**REQUIRED WORK**
Take the material below and output exactly the run of lines from the one containing "2024 (192, 675)" down to the one containing "For every named target in this 1125×2576", with both included.

**MATERIAL PROVIDED**
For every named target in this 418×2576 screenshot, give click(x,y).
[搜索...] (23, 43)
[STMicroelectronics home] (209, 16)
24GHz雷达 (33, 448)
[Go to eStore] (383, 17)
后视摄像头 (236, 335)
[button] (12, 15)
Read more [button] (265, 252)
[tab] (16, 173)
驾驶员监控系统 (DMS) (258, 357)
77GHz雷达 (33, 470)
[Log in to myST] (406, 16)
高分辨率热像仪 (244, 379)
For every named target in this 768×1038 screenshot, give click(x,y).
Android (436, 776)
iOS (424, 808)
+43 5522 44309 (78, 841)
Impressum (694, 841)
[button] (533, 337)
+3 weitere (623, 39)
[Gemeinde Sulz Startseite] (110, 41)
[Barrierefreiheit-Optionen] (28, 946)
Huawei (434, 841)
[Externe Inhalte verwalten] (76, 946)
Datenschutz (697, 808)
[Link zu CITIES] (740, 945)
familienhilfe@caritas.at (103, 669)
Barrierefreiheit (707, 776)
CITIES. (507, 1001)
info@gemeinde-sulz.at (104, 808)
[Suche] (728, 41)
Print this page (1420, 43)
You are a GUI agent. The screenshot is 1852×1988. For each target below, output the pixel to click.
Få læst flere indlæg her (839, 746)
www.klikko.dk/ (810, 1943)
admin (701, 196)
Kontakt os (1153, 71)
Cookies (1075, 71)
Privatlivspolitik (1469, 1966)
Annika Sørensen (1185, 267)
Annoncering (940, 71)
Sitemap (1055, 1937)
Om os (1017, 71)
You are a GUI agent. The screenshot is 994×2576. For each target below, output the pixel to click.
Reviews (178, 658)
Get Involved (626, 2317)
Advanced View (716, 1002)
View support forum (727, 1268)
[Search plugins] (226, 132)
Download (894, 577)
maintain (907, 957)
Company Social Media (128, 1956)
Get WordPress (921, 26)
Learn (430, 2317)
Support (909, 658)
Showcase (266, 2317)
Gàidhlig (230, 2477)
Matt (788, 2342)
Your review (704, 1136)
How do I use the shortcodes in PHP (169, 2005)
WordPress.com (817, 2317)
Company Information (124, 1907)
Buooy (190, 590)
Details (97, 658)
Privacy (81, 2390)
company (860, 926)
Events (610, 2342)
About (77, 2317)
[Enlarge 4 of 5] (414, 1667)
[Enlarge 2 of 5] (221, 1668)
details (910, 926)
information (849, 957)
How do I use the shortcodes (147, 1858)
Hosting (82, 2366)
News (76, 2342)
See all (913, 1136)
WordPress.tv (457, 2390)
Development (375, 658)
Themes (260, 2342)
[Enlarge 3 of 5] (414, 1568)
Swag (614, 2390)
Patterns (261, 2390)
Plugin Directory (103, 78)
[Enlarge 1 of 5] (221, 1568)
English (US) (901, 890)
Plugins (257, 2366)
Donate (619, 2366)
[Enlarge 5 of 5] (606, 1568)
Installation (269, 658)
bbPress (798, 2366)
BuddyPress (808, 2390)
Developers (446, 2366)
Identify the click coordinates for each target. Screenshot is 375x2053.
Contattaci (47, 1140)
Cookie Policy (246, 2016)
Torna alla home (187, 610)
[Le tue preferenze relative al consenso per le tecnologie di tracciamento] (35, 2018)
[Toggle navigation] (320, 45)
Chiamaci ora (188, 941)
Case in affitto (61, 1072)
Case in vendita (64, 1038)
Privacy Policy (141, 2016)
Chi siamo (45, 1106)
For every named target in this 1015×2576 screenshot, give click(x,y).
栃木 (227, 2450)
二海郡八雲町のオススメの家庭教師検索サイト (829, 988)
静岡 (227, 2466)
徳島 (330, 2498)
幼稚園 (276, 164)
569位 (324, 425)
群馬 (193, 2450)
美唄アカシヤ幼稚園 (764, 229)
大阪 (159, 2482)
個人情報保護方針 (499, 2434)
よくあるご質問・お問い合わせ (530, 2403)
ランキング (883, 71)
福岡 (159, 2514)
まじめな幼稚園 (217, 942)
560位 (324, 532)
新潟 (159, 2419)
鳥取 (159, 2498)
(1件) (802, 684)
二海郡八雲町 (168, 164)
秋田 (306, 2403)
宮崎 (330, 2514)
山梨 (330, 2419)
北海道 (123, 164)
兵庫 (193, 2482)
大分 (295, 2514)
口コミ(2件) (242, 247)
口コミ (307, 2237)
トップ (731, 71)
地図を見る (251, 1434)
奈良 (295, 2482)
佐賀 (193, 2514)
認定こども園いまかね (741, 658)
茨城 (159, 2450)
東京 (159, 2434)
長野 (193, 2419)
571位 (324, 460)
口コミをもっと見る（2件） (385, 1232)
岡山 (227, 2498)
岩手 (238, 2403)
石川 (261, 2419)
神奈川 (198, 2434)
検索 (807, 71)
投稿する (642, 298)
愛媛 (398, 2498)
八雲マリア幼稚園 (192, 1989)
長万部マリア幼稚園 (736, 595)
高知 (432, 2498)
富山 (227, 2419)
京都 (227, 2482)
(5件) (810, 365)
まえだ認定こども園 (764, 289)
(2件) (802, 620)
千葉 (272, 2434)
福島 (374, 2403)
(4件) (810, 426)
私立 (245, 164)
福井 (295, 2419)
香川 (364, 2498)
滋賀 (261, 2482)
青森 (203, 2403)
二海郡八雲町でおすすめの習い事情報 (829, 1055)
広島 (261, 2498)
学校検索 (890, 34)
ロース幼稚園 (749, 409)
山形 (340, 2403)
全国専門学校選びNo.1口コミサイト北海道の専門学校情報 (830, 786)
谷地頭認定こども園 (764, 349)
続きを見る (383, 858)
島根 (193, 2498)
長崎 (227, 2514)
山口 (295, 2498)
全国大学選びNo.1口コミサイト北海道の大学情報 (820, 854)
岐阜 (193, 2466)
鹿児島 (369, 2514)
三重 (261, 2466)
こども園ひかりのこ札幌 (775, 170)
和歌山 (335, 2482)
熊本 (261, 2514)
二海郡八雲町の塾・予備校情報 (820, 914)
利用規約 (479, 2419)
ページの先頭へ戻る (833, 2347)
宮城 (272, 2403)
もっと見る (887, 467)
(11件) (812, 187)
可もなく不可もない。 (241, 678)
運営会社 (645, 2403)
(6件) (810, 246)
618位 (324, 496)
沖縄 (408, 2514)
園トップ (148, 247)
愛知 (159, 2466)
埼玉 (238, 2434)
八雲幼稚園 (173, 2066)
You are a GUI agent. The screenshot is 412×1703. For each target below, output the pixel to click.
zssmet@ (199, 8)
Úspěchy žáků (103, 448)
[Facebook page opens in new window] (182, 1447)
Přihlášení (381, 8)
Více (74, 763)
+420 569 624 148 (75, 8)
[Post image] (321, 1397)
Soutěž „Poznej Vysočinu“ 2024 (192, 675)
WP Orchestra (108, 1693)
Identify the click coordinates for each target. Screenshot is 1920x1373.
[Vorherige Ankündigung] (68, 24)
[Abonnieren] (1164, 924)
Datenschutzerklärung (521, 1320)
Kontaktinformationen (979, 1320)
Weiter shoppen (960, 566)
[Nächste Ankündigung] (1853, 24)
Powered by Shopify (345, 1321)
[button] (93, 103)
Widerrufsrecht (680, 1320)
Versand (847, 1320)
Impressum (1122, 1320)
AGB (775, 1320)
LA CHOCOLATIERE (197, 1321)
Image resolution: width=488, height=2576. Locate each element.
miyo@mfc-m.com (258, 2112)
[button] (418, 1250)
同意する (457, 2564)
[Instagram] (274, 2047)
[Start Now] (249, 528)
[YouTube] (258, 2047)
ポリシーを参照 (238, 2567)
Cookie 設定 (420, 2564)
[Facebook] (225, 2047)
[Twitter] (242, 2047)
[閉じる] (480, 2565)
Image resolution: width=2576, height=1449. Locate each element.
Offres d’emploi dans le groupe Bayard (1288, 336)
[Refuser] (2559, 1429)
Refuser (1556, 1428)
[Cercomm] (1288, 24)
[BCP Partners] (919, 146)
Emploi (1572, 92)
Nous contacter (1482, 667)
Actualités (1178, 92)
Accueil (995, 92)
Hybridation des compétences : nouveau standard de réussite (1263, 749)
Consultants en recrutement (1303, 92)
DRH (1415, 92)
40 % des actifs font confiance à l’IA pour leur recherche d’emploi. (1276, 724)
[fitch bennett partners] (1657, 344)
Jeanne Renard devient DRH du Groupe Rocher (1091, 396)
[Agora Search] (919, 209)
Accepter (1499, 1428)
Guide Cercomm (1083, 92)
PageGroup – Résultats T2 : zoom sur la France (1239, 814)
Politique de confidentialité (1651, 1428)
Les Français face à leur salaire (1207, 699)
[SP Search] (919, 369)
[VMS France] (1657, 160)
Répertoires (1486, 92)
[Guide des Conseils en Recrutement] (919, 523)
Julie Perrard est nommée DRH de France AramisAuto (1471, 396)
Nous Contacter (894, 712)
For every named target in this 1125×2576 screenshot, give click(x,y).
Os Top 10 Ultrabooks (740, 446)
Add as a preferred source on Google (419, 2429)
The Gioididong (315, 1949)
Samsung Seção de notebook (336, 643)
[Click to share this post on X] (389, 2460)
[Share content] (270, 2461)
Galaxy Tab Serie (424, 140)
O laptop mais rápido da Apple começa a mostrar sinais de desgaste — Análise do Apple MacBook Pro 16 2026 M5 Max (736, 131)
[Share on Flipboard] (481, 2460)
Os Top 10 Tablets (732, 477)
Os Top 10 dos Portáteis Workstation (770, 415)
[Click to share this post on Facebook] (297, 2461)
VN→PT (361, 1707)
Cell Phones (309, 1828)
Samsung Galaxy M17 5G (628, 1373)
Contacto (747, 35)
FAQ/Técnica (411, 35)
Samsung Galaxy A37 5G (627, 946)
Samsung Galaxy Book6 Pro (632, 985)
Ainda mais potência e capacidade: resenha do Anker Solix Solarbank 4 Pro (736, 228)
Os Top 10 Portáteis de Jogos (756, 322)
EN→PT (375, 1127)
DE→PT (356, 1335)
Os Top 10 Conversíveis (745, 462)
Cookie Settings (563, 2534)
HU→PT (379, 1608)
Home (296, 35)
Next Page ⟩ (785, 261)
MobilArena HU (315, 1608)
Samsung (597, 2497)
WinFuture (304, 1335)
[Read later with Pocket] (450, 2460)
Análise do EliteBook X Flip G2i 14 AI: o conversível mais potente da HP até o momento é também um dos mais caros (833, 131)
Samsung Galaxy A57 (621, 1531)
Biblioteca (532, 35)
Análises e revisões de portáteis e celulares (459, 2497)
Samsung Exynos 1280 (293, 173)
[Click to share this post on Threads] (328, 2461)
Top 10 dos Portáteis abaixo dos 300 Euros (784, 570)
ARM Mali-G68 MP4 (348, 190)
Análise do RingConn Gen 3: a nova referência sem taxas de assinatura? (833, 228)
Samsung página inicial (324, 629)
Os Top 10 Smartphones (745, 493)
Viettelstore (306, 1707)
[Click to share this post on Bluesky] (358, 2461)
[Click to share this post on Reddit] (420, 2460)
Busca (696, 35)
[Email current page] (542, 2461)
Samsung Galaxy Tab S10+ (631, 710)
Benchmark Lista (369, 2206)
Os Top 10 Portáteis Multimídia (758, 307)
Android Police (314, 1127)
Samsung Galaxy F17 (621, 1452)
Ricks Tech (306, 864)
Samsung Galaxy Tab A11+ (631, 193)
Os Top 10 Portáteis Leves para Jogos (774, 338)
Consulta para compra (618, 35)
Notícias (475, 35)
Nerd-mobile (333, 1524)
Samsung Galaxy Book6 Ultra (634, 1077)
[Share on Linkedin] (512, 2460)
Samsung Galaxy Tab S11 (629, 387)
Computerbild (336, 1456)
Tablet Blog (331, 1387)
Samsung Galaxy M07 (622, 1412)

**SOLUTION TO THIS EXERCISE**
Soutěž „Poznej Vysočinu“ 2024 (192, 675)
WP Orchestra (108, 1693)
Identify the click coordinates for each target. Screenshot is 1920x1373.
[Vorherige Ankündigung] (68, 24)
[Abonnieren] (1164, 924)
Datenschutzerklärung (521, 1320)
Kontaktinformationen (979, 1320)
Weiter shoppen (960, 566)
[Nächste Ankündigung] (1853, 24)
Powered by Shopify (345, 1321)
[button] (93, 103)
Widerrufsrecht (680, 1320)
Versand (847, 1320)
Impressum (1122, 1320)
AGB (775, 1320)
LA CHOCOLATIERE (197, 1321)
Image resolution: width=488, height=2576. Locate each element.
miyo@mfc-m.com (258, 2112)
[button] (418, 1250)
同意する (457, 2564)
[Instagram] (274, 2047)
[Start Now] (249, 528)
[YouTube] (258, 2047)
ポリシーを参照 (238, 2567)
Cookie 設定 (420, 2564)
[Facebook] (225, 2047)
[Twitter] (242, 2047)
[閉じる] (480, 2565)
Image resolution: width=2576, height=1449. Locate each element.
Offres d’emploi dans le groupe Bayard (1288, 336)
[Refuser] (2559, 1429)
Refuser (1556, 1428)
[Cercomm] (1288, 24)
[BCP Partners] (919, 146)
Emploi (1572, 92)
Nous contacter (1482, 667)
Actualités (1178, 92)
Accueil (995, 92)
Hybridation des compétences : nouveau standard de réussite (1263, 749)
Consultants en recrutement (1303, 92)
DRH (1415, 92)
40 % des actifs font confiance à l’IA pour leur recherche d’emploi. (1276, 724)
[fitch bennett partners] (1657, 344)
Jeanne Renard devient DRH du Groupe Rocher (1091, 396)
[Agora Search] (919, 209)
Accepter (1499, 1428)
Guide Cercomm (1083, 92)
PageGroup – Résultats T2 : zoom sur la France (1239, 814)
Politique de confidentialité (1651, 1428)
Les Français face à leur salaire (1207, 699)
[SP Search] (919, 369)
[VMS France] (1657, 160)
Répertoires (1486, 92)
[Guide des Conseils en Recrutement] (919, 523)
Julie Perrard est nommée DRH de France AramisAuto (1471, 396)
Nous Contacter (894, 712)
For every named target in this 1125×2576 screenshot, give click(x,y).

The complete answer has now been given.